### Exercise instructions
Beginning with the line that holds "Task: Click the Gross Current value 504780.81", copy each line to the end of the records exactly, except the pictures.

### Records provided
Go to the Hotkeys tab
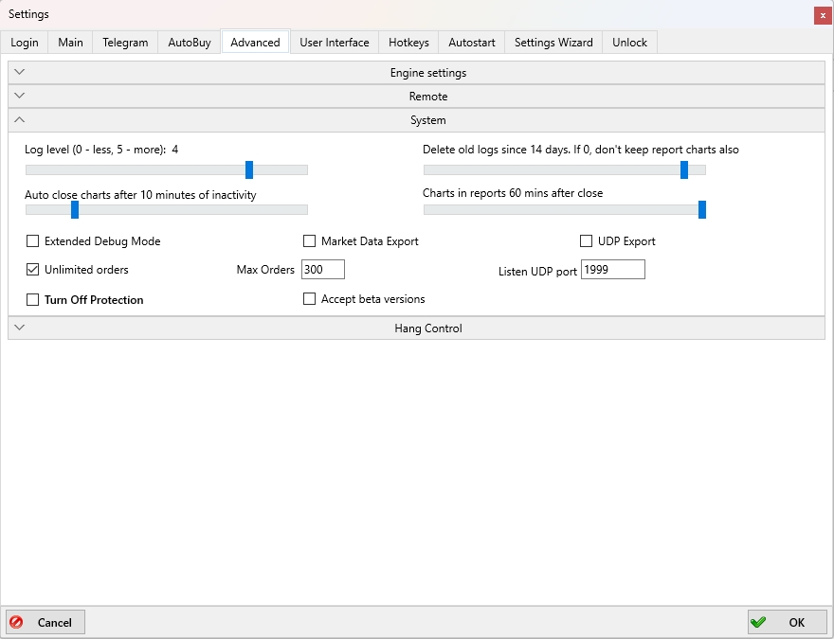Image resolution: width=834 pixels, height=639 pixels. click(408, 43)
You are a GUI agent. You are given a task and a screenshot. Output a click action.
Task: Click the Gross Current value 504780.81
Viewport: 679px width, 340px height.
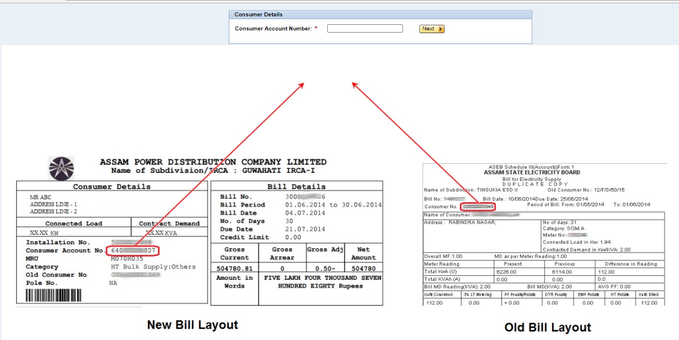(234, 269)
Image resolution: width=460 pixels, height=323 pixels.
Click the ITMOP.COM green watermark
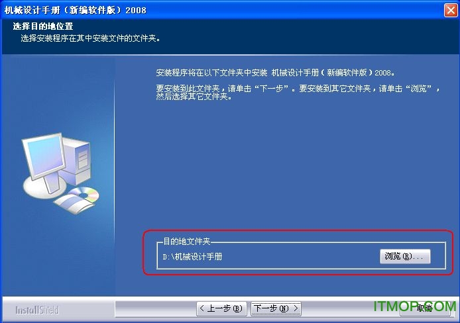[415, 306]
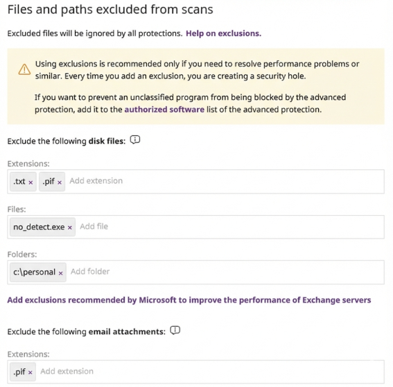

### Output for this exercise
Task: Click the Gross Current value 504780.81
Viewport: 679px width, 340px height.
(234, 269)
Image resolution: width=460 pixels, height=323 pixels.
Click the ITMOP.COM green watermark
[415, 306]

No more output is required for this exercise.